[ 
https://issues.apache.org/jira/browse/YARN-7999?page=com.atlassian.jira.plugin.system.issuetabpanels:comment-tabpanel&focusedCommentId=16397344#comment-16397344
 ] 

Eric Yang edited comment on YARN-7999 at 3/13/18 5:38 PM:
----------------------------------------------------------

[~jlowe] This is non entry_point docker image with clean checkout of trunk 
code.  There is no shared storage between nodes.  I turned off docker daemon on 
one of the node and this problem surfaced.  However, I think my earlier 
analysis is incorrect.  The directory problem also exists in node that have 
functional docker.  However, it appears to be a race condition between log 
directory creation and docker run.  Please see the attached log file (q3.log).


was (Author: eyang):
[~jlowe] This is non entry_point docker image with clean checkout of trunk 
code.  There is no shared storage between nodes.  I turned off docker daemon on 
one of the node and this problem surfaced.  However, I think my earlier 
analysis is incorrect.  The directory problem also exists in node that have 
functional docker.  However, it appears to be a race condition between log 
directory creation and docker run.  Please see the attached log file.

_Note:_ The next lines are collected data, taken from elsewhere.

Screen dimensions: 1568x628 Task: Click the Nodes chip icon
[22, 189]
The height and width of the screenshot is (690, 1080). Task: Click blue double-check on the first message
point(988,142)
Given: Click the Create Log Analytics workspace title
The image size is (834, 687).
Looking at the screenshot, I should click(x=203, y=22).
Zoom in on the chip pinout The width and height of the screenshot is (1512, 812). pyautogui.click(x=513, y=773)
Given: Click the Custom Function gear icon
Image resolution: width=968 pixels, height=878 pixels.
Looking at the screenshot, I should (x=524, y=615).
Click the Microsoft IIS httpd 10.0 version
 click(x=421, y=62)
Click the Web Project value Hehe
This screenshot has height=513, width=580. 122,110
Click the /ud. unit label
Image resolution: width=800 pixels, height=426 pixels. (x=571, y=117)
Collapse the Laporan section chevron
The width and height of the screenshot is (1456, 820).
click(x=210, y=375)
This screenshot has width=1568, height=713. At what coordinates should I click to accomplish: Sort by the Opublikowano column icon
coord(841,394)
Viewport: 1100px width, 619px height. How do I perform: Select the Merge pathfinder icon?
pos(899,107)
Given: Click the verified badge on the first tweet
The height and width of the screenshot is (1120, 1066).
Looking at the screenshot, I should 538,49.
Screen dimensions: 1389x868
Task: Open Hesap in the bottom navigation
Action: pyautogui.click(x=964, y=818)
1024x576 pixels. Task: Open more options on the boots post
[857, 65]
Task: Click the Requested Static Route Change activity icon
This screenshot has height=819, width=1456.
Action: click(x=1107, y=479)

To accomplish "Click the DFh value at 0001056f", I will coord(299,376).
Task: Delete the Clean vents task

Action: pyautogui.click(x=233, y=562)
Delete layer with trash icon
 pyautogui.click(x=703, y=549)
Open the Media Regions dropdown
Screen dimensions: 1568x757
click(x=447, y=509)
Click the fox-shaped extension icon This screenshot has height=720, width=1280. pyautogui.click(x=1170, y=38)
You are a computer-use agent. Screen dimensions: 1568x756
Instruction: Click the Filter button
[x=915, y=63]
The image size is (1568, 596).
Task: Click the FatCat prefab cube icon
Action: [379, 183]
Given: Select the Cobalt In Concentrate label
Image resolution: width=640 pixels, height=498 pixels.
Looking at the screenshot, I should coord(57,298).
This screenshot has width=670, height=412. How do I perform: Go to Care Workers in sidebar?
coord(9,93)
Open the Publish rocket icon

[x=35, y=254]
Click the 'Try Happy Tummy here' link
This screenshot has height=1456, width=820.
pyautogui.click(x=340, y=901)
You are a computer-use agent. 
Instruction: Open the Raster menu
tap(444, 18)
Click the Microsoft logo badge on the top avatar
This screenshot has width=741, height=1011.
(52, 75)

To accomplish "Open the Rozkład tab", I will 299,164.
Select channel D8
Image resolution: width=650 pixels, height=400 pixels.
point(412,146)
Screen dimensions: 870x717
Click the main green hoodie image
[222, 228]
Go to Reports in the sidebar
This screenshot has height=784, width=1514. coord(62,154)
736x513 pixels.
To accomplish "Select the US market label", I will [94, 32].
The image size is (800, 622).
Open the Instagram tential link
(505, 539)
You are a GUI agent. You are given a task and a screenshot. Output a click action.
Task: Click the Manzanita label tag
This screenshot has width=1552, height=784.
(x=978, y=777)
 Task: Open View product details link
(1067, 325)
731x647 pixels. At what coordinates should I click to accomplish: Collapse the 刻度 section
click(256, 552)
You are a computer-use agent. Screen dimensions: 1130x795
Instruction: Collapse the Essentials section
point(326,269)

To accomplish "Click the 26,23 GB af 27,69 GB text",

> Docker launch fails when user private filecache directory is missing
> --------------------------------------------------------------------
>
>                 Key: YARN-7999
>                 URL: https://issues.apache.org/jira/browse/YARN-7999
>             Project: Hadoop YARN
>          Issue Type: Bug
>    Affects Versions: 3.1.0
>            Reporter: Eric Yang
>            Assignee: Jason Lowe
>            Priority: Major
>         Attachments: YARN-7999.001.patch, YARN-7999.002.patch
>
>
> Docker container is failing to launch in trunk.  The root cause is:
> {code}
> [COMPINSTANCE sleeper-1 : container_1520032931921_0001_01_000020]: 
> [2018-03-02 23:26:09.196]Exception from container-launch.
> Container id: container_1520032931921_0001_01_000020
> Exit code: 29
> Exception message: image: hadoop/centos:latest is trusted in hadoop registry.
> Could not determine real path of mount 
> '/tmp/hadoop-yarn/nm-local-dir/usercache/hbase/filecache'
> Could not determine real path of mount 
> '/tmp/hadoop-yarn/nm-local-dir/usercache/hbase/filecache'
> Invalid docker mount 
> '/tmp/hadoop-yarn/nm-local-dir/usercache/hbase/filecache:/tmp/hadoop-yarn/nm-local-dir/usercache/hbase/filecache',
>  realpath=/tmp/hadoop-yarn/nm-local-dir/usercache/hbase/filecache
> Error constructing docker command, docker error code=12, error 
> message='Invalid docker mount'
> Shell output: main : command provided 4
> main : run as user is hbase
> main : requested yarn user is hbase
> Creating script paths...
> Creating local dirs...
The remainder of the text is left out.